- TASK INSTRUCTIONS -
Retype every entry exactly, character for character.

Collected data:
+++++
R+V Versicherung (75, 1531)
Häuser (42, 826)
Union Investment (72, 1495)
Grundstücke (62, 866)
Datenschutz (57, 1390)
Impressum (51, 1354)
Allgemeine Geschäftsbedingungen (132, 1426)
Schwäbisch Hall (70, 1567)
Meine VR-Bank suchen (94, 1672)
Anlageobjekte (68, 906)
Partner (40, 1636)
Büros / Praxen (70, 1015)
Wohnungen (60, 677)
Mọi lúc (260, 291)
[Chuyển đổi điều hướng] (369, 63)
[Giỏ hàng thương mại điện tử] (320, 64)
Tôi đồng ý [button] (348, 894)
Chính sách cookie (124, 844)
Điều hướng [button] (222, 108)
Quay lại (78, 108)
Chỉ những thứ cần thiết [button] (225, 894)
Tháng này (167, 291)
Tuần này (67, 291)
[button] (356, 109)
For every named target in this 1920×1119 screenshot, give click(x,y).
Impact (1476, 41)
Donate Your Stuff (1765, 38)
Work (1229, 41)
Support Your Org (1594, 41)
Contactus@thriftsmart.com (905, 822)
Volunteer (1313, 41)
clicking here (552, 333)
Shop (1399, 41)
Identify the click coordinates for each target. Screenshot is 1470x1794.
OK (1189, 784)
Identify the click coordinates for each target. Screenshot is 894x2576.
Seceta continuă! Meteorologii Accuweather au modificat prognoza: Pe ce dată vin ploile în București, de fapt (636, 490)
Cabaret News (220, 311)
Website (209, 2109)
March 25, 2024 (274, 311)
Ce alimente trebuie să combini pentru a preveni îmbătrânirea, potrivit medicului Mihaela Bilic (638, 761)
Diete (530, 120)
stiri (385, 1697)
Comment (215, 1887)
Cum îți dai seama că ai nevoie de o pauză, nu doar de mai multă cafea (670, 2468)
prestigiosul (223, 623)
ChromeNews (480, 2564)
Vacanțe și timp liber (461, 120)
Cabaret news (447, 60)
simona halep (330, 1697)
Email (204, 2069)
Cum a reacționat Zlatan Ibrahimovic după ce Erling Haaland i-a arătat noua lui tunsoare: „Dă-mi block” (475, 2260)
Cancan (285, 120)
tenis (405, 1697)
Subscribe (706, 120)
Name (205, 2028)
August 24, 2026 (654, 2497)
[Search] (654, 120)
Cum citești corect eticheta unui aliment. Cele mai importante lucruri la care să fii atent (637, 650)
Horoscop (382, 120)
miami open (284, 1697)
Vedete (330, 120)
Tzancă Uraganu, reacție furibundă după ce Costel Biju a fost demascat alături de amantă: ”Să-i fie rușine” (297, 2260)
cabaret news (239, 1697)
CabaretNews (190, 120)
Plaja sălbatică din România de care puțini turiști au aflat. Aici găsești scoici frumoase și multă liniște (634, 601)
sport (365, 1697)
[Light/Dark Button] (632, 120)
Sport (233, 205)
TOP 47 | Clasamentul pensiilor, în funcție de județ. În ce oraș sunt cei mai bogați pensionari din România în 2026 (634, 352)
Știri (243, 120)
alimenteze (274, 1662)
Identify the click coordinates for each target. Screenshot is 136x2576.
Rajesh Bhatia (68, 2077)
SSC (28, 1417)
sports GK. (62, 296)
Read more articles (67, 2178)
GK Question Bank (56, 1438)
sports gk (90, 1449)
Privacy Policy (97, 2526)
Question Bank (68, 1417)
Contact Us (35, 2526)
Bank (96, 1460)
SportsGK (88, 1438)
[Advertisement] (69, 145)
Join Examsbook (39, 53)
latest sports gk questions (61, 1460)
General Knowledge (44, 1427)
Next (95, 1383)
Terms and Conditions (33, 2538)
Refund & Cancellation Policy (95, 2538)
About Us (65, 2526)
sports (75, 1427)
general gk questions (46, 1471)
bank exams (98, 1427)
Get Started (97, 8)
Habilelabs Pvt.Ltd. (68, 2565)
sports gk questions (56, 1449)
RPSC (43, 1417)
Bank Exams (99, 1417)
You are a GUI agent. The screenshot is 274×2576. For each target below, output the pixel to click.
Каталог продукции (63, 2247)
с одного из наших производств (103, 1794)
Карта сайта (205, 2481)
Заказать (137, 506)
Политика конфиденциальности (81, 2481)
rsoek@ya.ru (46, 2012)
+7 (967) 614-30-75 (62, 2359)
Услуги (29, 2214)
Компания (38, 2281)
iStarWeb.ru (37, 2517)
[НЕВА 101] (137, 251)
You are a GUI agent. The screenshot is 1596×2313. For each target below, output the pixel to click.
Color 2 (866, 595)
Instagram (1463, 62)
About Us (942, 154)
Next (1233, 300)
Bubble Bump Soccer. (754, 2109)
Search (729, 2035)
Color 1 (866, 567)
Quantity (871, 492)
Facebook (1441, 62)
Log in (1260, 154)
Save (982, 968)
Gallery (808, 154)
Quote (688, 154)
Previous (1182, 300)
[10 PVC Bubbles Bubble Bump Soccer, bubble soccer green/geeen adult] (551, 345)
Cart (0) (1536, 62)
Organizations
+++++
- FINISHED EXERCISE -
R+V Versicherung (75, 1531)
Häuser (42, 826)
Union Investment (72, 1495)
Grundstücke (62, 866)
Datenschutz (57, 1390)
Impressum (51, 1354)
Allgemeine Geschäftsbedingungen (132, 1426)
Schwäbisch Hall (70, 1567)
Meine VR-Bank suchen (94, 1672)
Anlageobjekte (68, 906)
Partner (40, 1636)
Büros / Praxen (70, 1015)
Wohnungen (60, 677)
Mọi lúc (260, 291)
[Chuyển đổi điều hướng] (369, 63)
[Giỏ hàng thương mại điện tử] (320, 64)
Tôi đồng ý [button] (348, 894)
Chính sách cookie (124, 844)
Điều hướng [button] (222, 108)
Quay lại (78, 108)
Chỉ những thứ cần thiết [button] (225, 894)
Tháng này (167, 291)
Tuần này (67, 291)
[button] (356, 109)
For every named target in this 1920×1119 screenshot, give click(x,y).
Impact (1476, 41)
Donate Your Stuff (1765, 38)
Work (1229, 41)
Support Your Org (1594, 41)
Contactus@thriftsmart.com (905, 822)
Volunteer (1313, 41)
clicking here (552, 333)
Shop (1399, 41)
Identify the click coordinates for each target. Screenshot is 1470x1794.
OK (1189, 784)
Identify the click coordinates for each target. Screenshot is 894x2576.
Seceta continuă! Meteorologii Accuweather au modificat prognoza: Pe ce dată vin ploile în București, de fapt (636, 490)
Cabaret News (220, 311)
Website (209, 2109)
March 25, 2024 (274, 311)
Ce alimente trebuie să combini pentru a preveni îmbătrânirea, potrivit medicului Mihaela Bilic (638, 761)
Diete (530, 120)
stiri (385, 1697)
Comment (215, 1887)
Cum îți dai seama că ai nevoie de o pauză, nu doar de mai multă cafea (670, 2468)
prestigiosul (223, 623)
ChromeNews (480, 2564)
Vacanțe și timp liber (461, 120)
Cabaret news (447, 60)
simona halep (330, 1697)
Email (204, 2069)
Cum a reacționat Zlatan Ibrahimovic după ce Erling Haaland i-a arătat noua lui tunsoare: „Dă-mi block” (475, 2260)
Cancan (285, 120)
tenis (405, 1697)
Subscribe (706, 120)
Name (205, 2028)
August 24, 2026 (654, 2497)
[Search] (654, 120)
Cum citești corect eticheta unui aliment. Cele mai importante lucruri la care să fii atent (637, 650)
Horoscop (382, 120)
miami open (284, 1697)
Vedete (330, 120)
Tzancă Uraganu, reacție furibundă după ce Costel Biju a fost demascat alături de amantă: ”Să-i fie rușine” (297, 2260)
cabaret news (239, 1697)
CabaretNews (190, 120)
Plaja sălbatică din România de care puțini turiști au aflat. Aici găsești scoici frumoase și multă liniște (634, 601)
sport (365, 1697)
[Light/Dark Button] (632, 120)
Sport (233, 205)
TOP 47 | Clasamentul pensiilor, în funcție de județ. În ce oraș sunt cei mai bogați pensionari din România în 2026 (634, 352)
Știri (243, 120)
alimenteze (274, 1662)
Identify the click coordinates for each target. Screenshot is 136x2576.
Rajesh Bhatia (68, 2077)
SSC (28, 1417)
sports GK. (62, 296)
Read more articles (67, 2178)
GK Question Bank (56, 1438)
sports gk (90, 1449)
Privacy Policy (97, 2526)
Question Bank (68, 1417)
Contact Us (35, 2526)
Bank (96, 1460)
SportsGK (88, 1438)
[Advertisement] (69, 145)
Join Examsbook (39, 53)
latest sports gk questions (61, 1460)
General Knowledge (44, 1427)
Next (95, 1383)
Terms and Conditions (33, 2538)
Refund & Cancellation Policy (95, 2538)
About Us (65, 2526)
sports (75, 1427)
general gk questions (46, 1471)
bank exams (98, 1427)
Get Started (97, 8)
Habilelabs Pvt.Ltd. (68, 2565)
sports gk questions (56, 1449)
RPSC (43, 1417)
Bank Exams (99, 1417)
You are a GUI agent. The screenshot is 274×2576. For each target below, output the pixel to click.
Каталог продукции (63, 2247)
с одного из наших производств (103, 1794)
Карта сайта (205, 2481)
Заказать (137, 506)
Политика конфиденциальности (81, 2481)
rsoek@ya.ru (46, 2012)
+7 (967) 614-30-75 (62, 2359)
Услуги (29, 2214)
Компания (38, 2281)
iStarWeb.ru (37, 2517)
[НЕВА 101] (137, 251)
You are a GUI agent. The screenshot is 1596×2313. For each target below, output the pixel to click.
Color 2 (866, 595)
Instagram (1463, 62)
About Us (942, 154)
Next (1233, 300)
Bubble Bump Soccer. (754, 2109)
Search (729, 2035)
Color 1 (866, 567)
Quantity (871, 492)
Facebook (1441, 62)
Log in (1260, 154)
Save (982, 968)
Gallery (808, 154)
Quote (688, 154)
Previous (1182, 300)
[10 PVC Bubbles Bubble Bump Soccer, bubble soccer green/geeen adult] (551, 345)
Cart (0) (1536, 62)
Organizations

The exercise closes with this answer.